Our readings in this module brought forth two important topics for me as a kindergarten teacher. One of these is the impact that early childhood experiences have on children, both at home and at school. Studies such as those done by Woolfolk in 2005 and Slavin in 2003 (as cited in Parkay, 2010) indicate that much of a child’s intellectual development is established by the age of 6. Early learning experiences, especially in Pre- Kindergarten through first grade, are critical to a child’s future learning potential. Additionally, Parkay (2010) stated that the background of students in these early grades is very diverse. While one may argue that this is true for all grades, what makes it so impacting in the primary grades is that the students have not yet had many, if any, common experiences with their peers such as those encountered in school. Boyer states (as cited in Parkay, 2010) that the experiences students have in school builds the foundation upon which all of their future learning will be based. These critical factors must be recognized when considering curriculum and other planned experiences for students in PK through first grade. A child’s preschool, kindergarten, and first grade classroom experiences encompass half of a child’s critical first six years of life. There is so much more at stake in these early years of school than many in the general public realize.
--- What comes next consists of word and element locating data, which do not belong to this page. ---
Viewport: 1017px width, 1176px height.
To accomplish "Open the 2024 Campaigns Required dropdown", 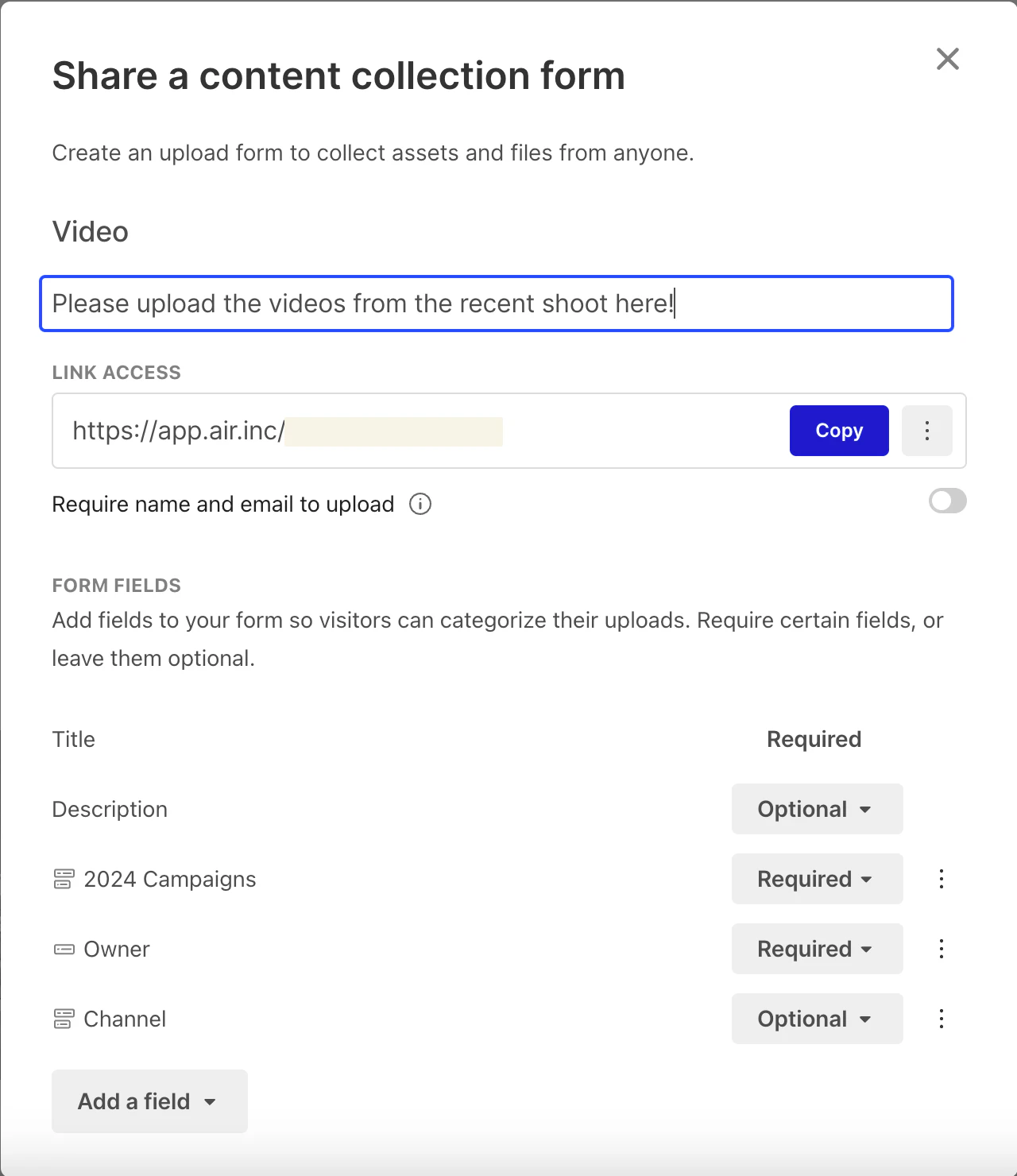I will [x=817, y=879].
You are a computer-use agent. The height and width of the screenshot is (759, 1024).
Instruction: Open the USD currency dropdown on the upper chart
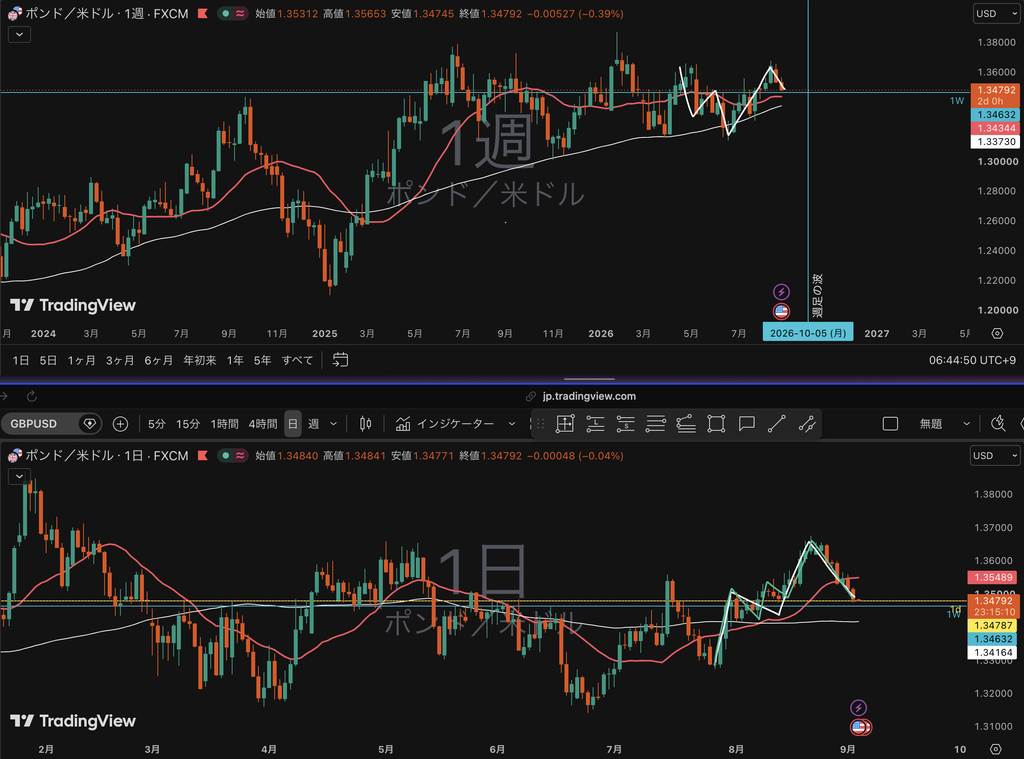pos(996,13)
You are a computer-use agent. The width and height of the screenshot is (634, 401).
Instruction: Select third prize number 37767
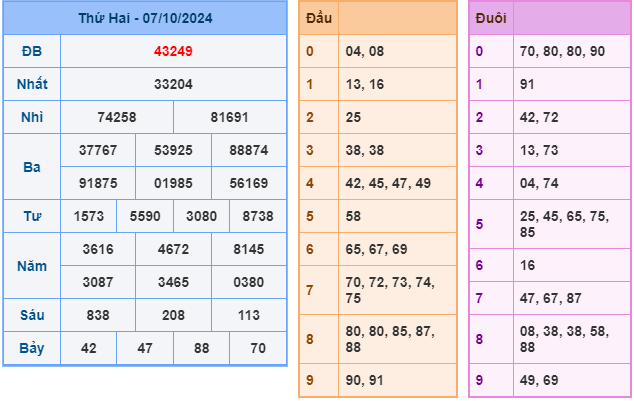(98, 150)
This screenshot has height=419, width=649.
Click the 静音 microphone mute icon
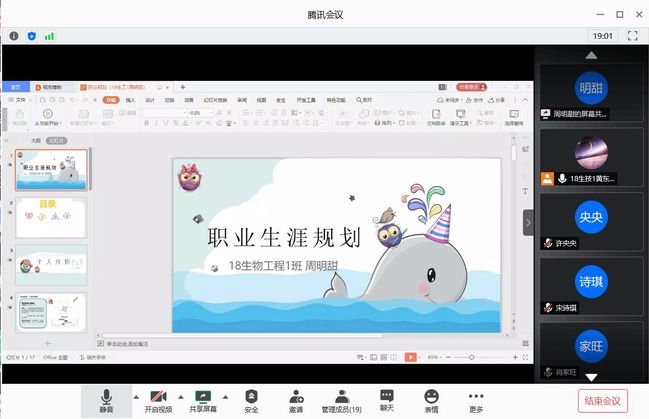point(106,397)
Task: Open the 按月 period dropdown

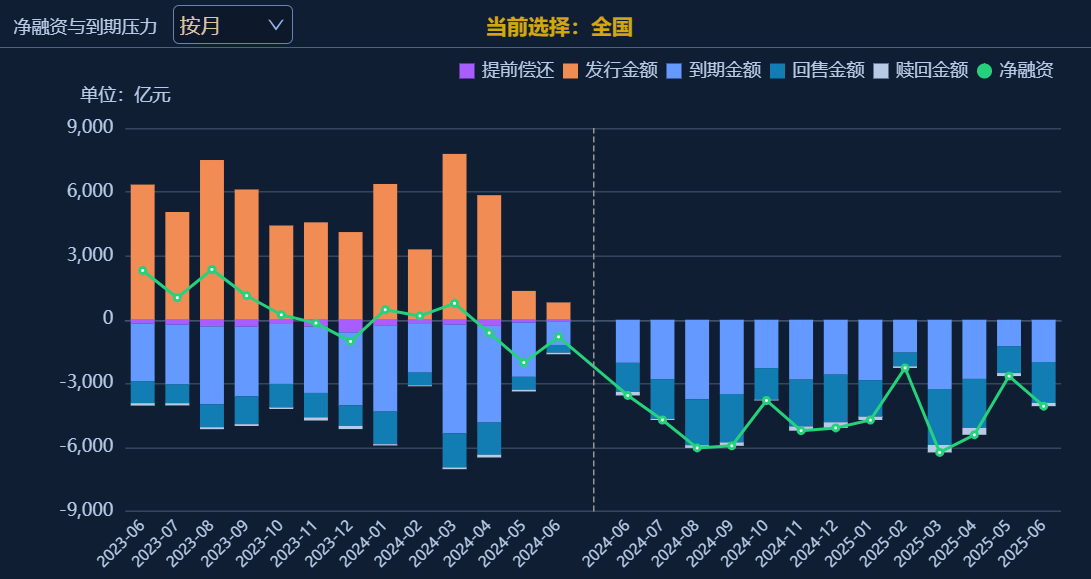Action: click(232, 25)
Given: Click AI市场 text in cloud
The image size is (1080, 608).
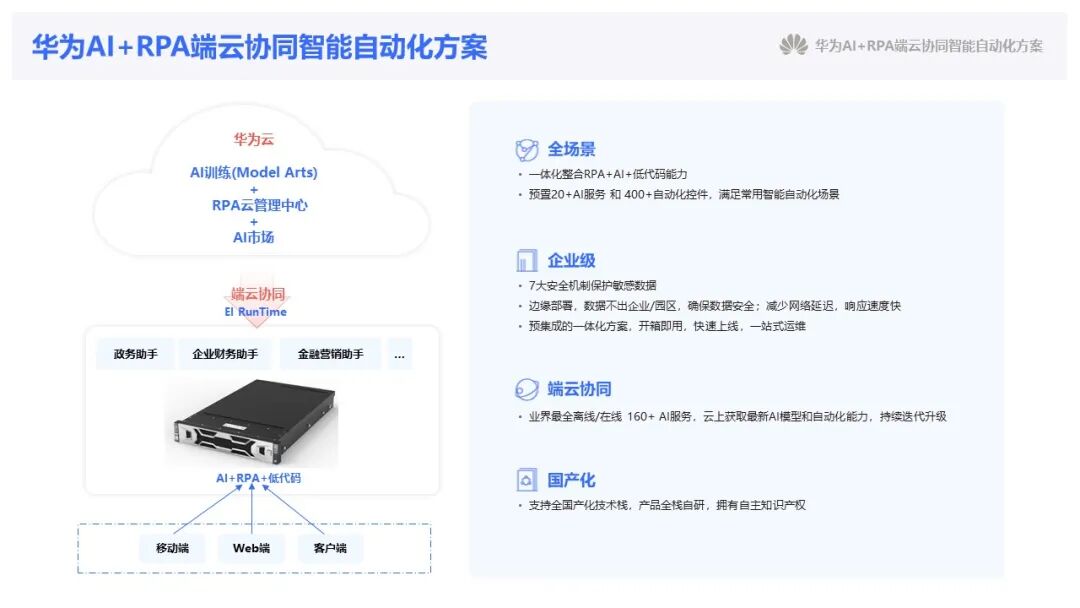Looking at the screenshot, I should 253,238.
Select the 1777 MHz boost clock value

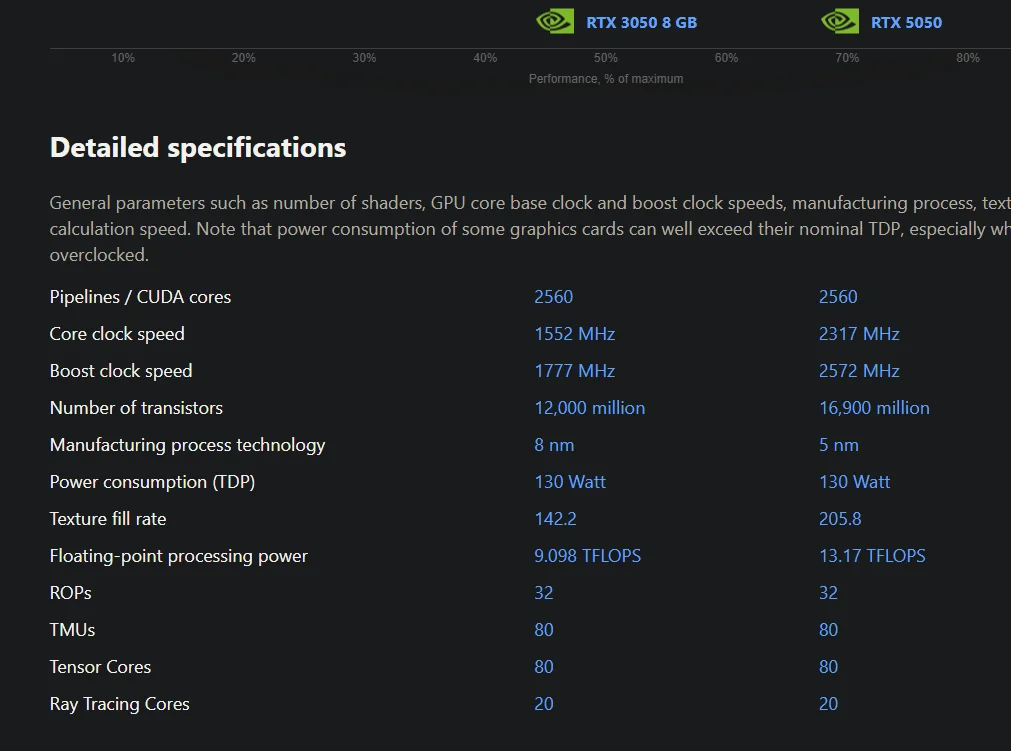(575, 371)
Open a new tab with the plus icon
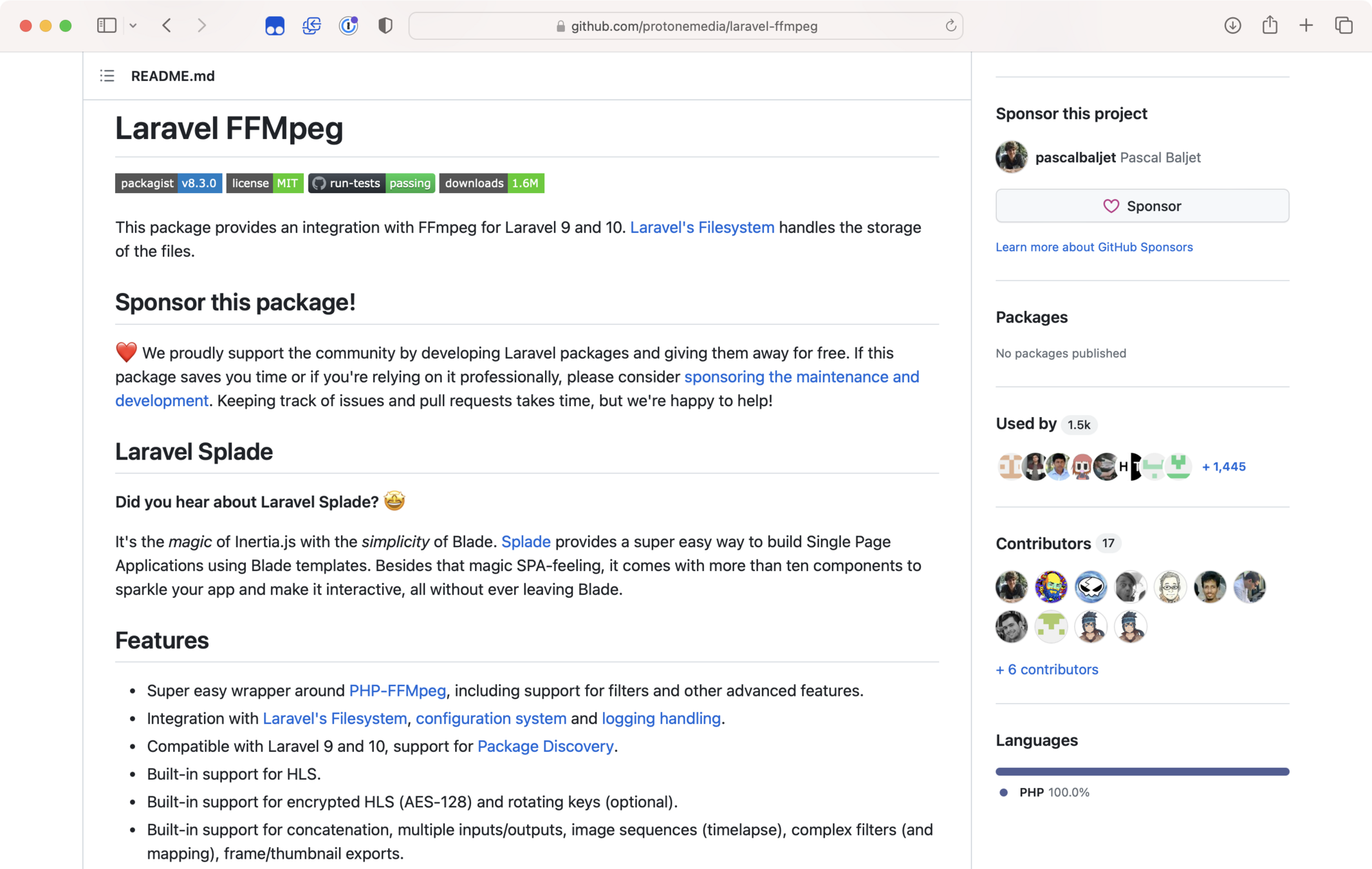Screen dimensions: 1372x869 [x=1306, y=26]
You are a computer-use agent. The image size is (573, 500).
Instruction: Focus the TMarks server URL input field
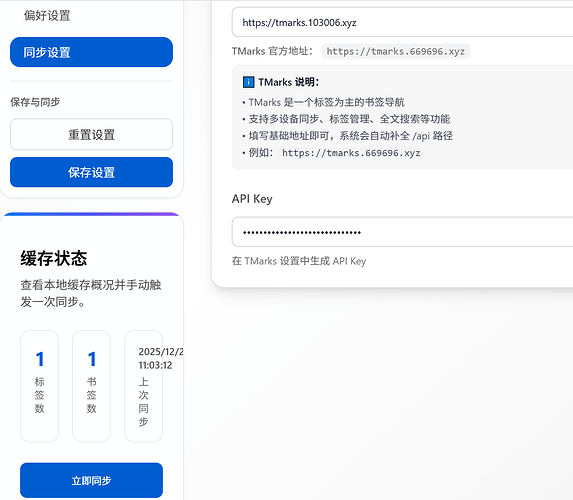click(402, 22)
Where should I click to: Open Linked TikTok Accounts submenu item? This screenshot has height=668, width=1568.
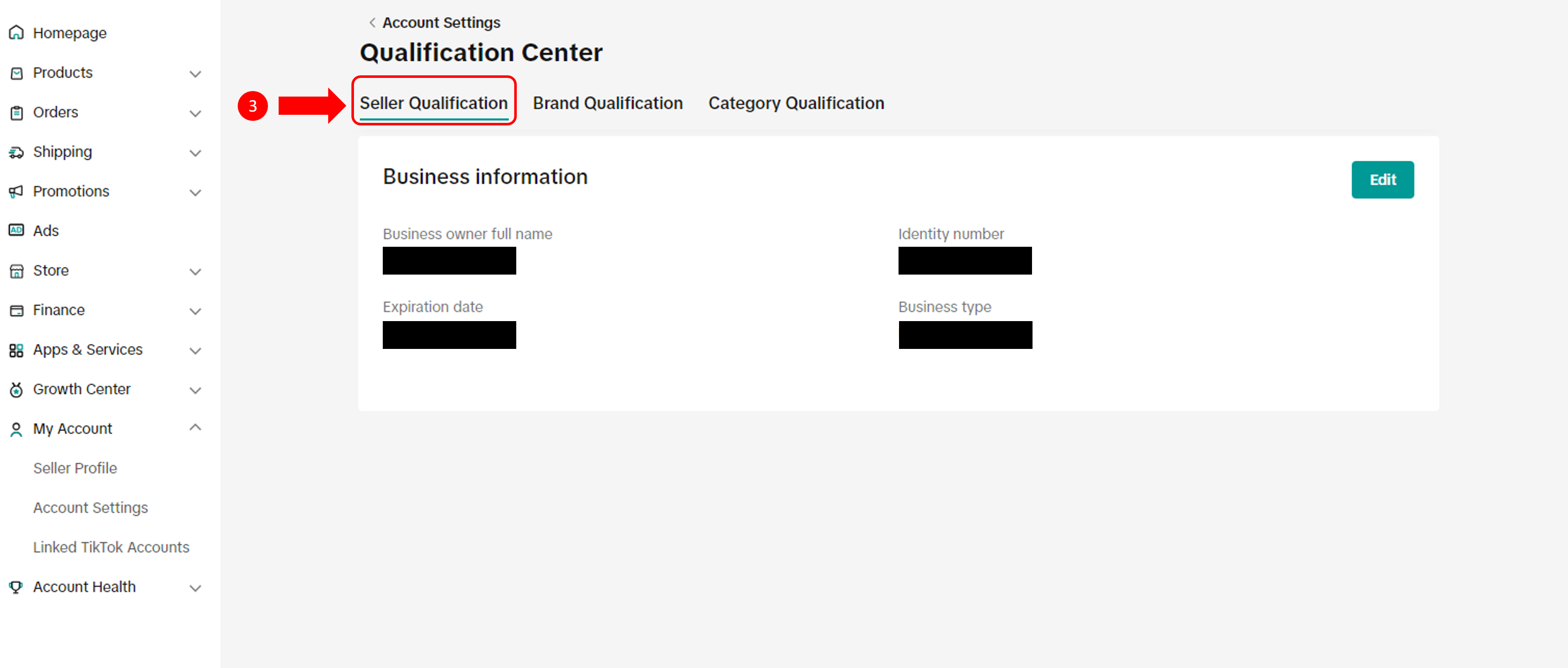(x=111, y=548)

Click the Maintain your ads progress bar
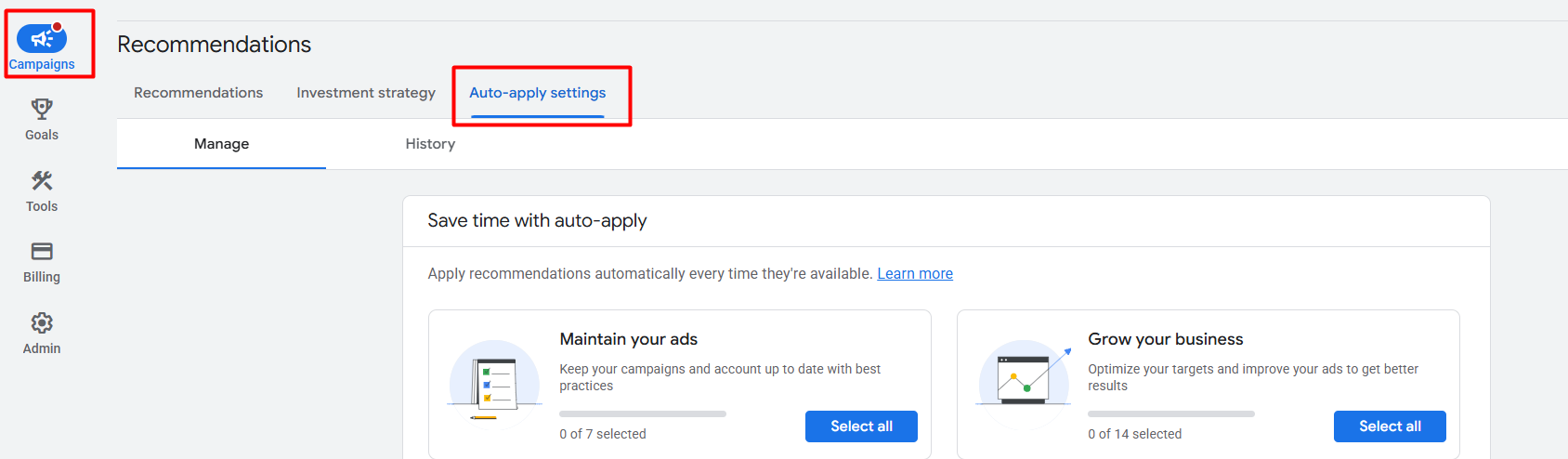pos(643,413)
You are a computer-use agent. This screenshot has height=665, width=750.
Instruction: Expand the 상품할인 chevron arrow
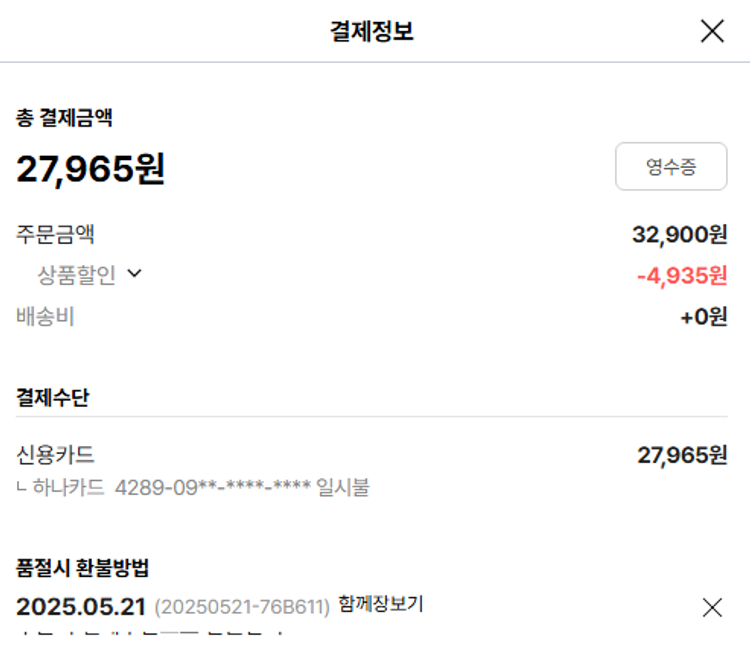134,275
Another important topic we addressed this past week was promoting altruism in the classroom. Most character education curriculums promote behaviors that benefit society as a whole, as well as the individuals themselves. Character traits such as kindness, honesty, sincerity, helpfulness, etc. play a major part in classroom based character education. Robinson and Curry (2010), however, label altruism as “the purest form of caring”. It is intrinsically based on genuine concern for others rather than on the expectation of a reward or the avoidance of punishment.
I recently had a particularly challenging year in my class with many students practicing a “looking out for number one” mode of peer interaction. This resulted in a significant amount of what appeared to be “bullying” behaviors throughout the year. (In kindergarten!) Rightly so, parents were concerned and so was I. Having established good communication with my parent community from the start, our conferences pertaining to this issue were productive, frequent, and respectful of all students. A plan was put in place through which students were recognized when they exhibited behaviors that were caring to their peers, especially if they were having troubles or feeling sad. While things improved by the end of the year, I believe that focusing on promoting altruism from the start of the year might ward off potential conflicts of this type later on.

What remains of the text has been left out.